* _TEXT_
● ● ● ● ● ● ●
Skip to content

Data Utilities Reference

This section provides detailed documentation of the data loading and preprocessing utilities in Tabular SSL.

DataLoader

The main class for loading and preprocessing tabular data.

from tabular_ssl.data import DataLoader

Methods

load_data(file_path, target_col=None)

Load data from a file.

Parameters: - file_path (str): Path to the data file - target_col (str, optional): Name of the target column

Returns: - pd.DataFrame: Loaded data

preprocess(data, categorical_cols=None, scale_numerical=True, handle_missing=True)

Preprocess the data.

Parameters: - data (pd.DataFrame): Input data - categorical_cols (list, optional): List of categorical column names - scale_numerical (bool, optional): Whether to scale numerical features - handle_missing (bool, optional): Whether to handle missing values

Returns: - pd.DataFrame: Preprocessed data

Data Transformers

CategoricalTransformer

from tabular_ssl.data import CategoricalTransformer

transformer = CategoricalTransformer(
    columns=['category1', 'category2'],
    encoding='onehot'
)

NumericalTransformer

from tabular_ssl.data import NumericalTransformer

transformer = NumericalTransformer(
    columns=['numeric1', 'numeric2'],
    scaling='standard'
)
● ● ● ● ● ● ●
* _JOB A_
Among the entries, print word for word the lines from the one containing "Uncheck Display Total Cost for Cost Review" through the one containing "tap(171, 321)", with both of those lines included.
The data utilities reference and the entries after it were collected from separate sources.

* _RECORD EXCERPTS_
● ● ● ● ● ● ●
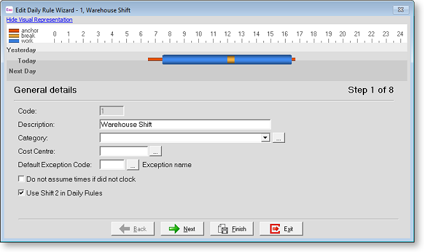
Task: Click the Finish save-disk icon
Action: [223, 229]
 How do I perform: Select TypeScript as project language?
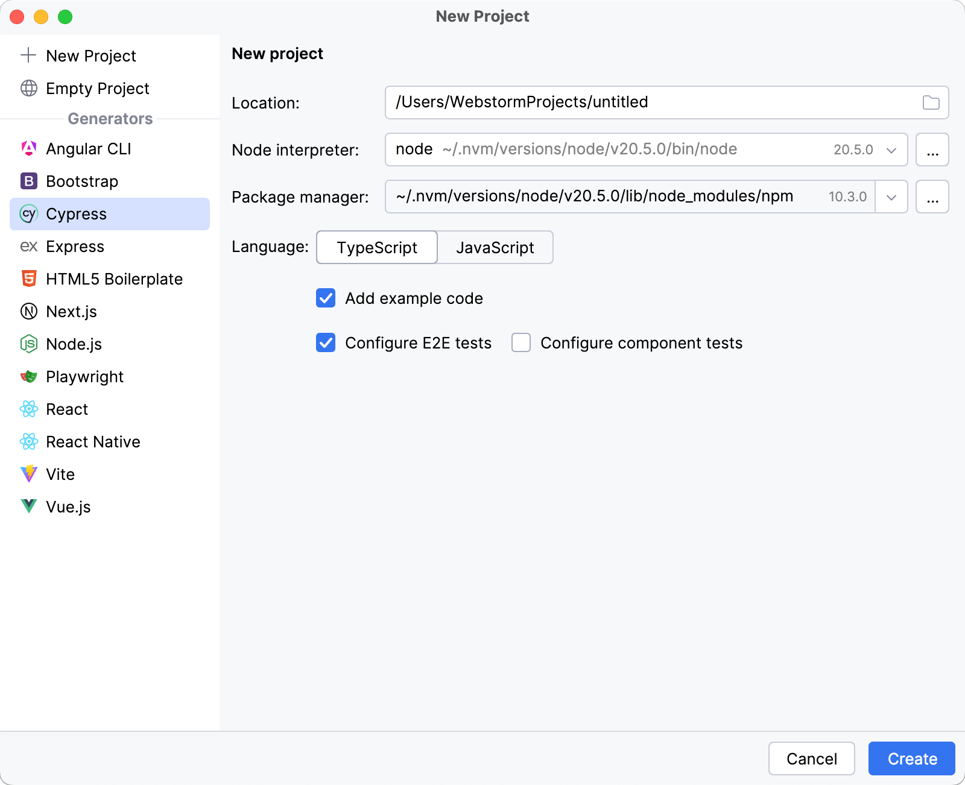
● ● ● ● ● ● ●
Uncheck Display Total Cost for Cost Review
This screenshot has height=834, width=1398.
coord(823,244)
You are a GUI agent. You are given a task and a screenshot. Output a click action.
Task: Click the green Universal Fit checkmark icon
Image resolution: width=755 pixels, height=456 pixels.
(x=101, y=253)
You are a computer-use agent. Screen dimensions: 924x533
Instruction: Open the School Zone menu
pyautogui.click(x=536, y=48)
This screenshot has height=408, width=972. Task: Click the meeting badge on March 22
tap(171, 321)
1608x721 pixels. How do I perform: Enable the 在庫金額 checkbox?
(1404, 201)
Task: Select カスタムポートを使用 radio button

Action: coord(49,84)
● ● ● ● ● ● ●
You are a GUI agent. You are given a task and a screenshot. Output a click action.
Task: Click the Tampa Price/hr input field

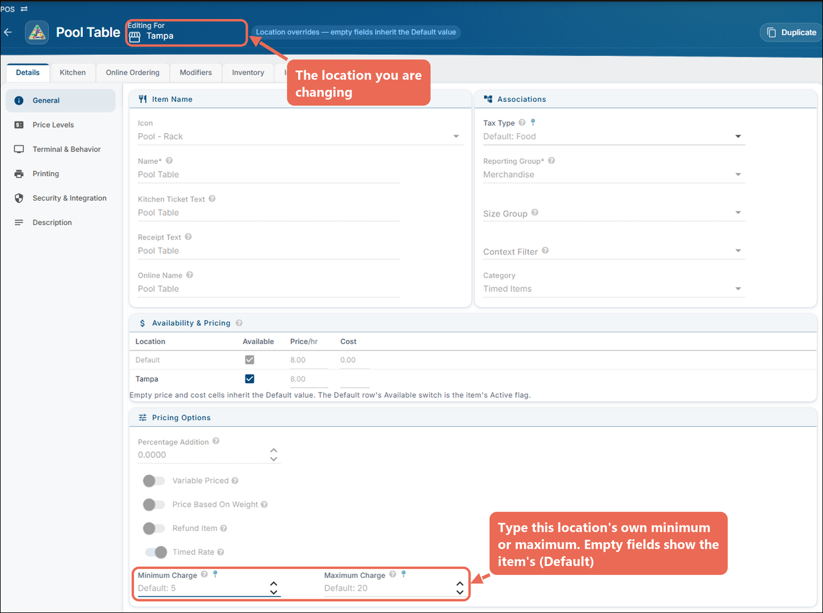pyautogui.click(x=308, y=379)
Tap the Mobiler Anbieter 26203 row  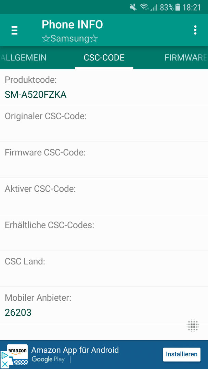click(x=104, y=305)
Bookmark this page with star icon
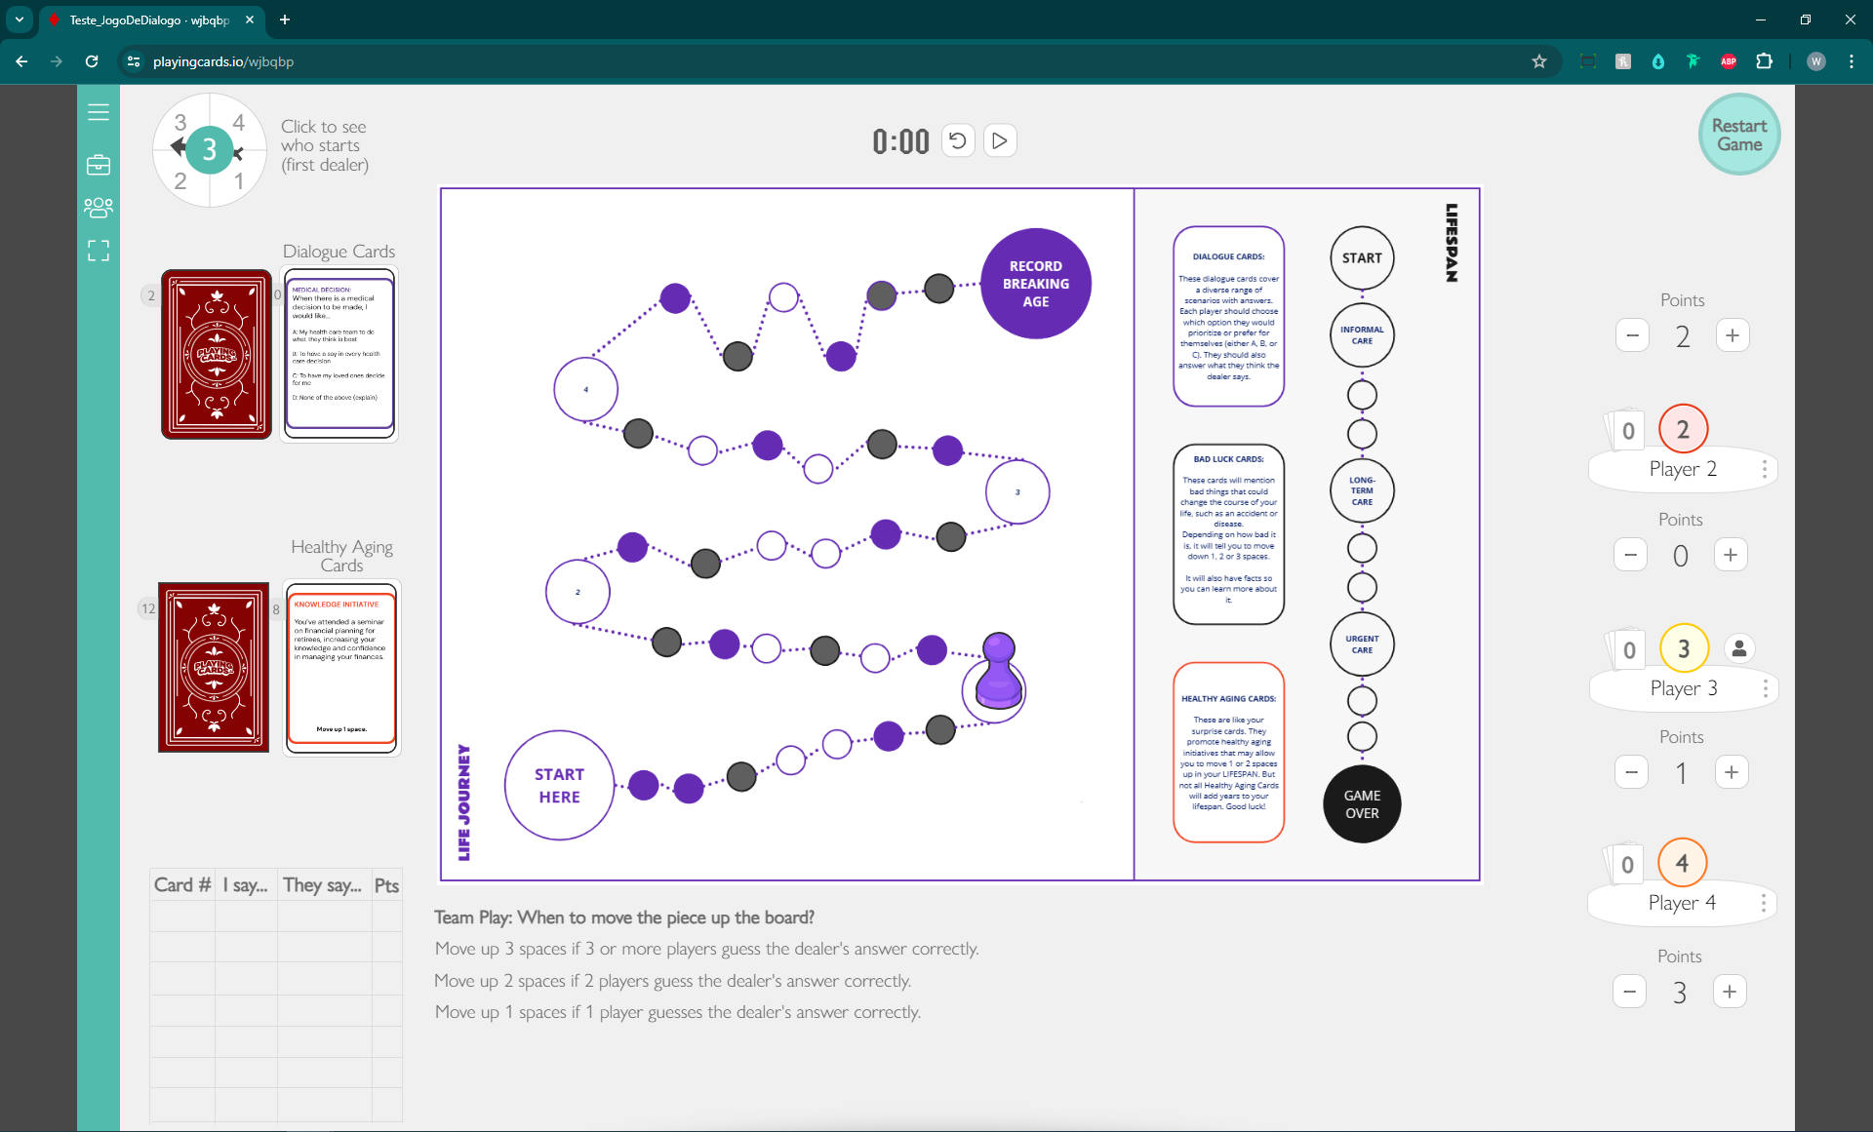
● ● ● ● ● ● ●
* _JOB B_
Answer these questions using the data utilities reference:
(i) Which encoding is passed to CategoricalTransformer?
(ii) What type does load_data return?
(iii) What is the default value of scale_numerical in preprocess?

* _WORKED SOLUTION A_
Uncheck Display Total Cost for Cost Review
This screenshot has height=834, width=1398.
coord(823,244)
You are a GUI agent. You are given a task and a screenshot. Output a click action.
Task: Click the green Universal Fit checkmark icon
Image resolution: width=755 pixels, height=456 pixels.
(x=101, y=253)
You are a computer-use agent. Screen dimensions: 924x533
Instruction: Open the School Zone menu
pyautogui.click(x=536, y=48)
This screenshot has height=408, width=972. Task: Click the meeting badge on March 22
tap(171, 321)

* _WORKED SOLUTION B_
(i) onehot
(ii) pd.DataFrame
(iii) True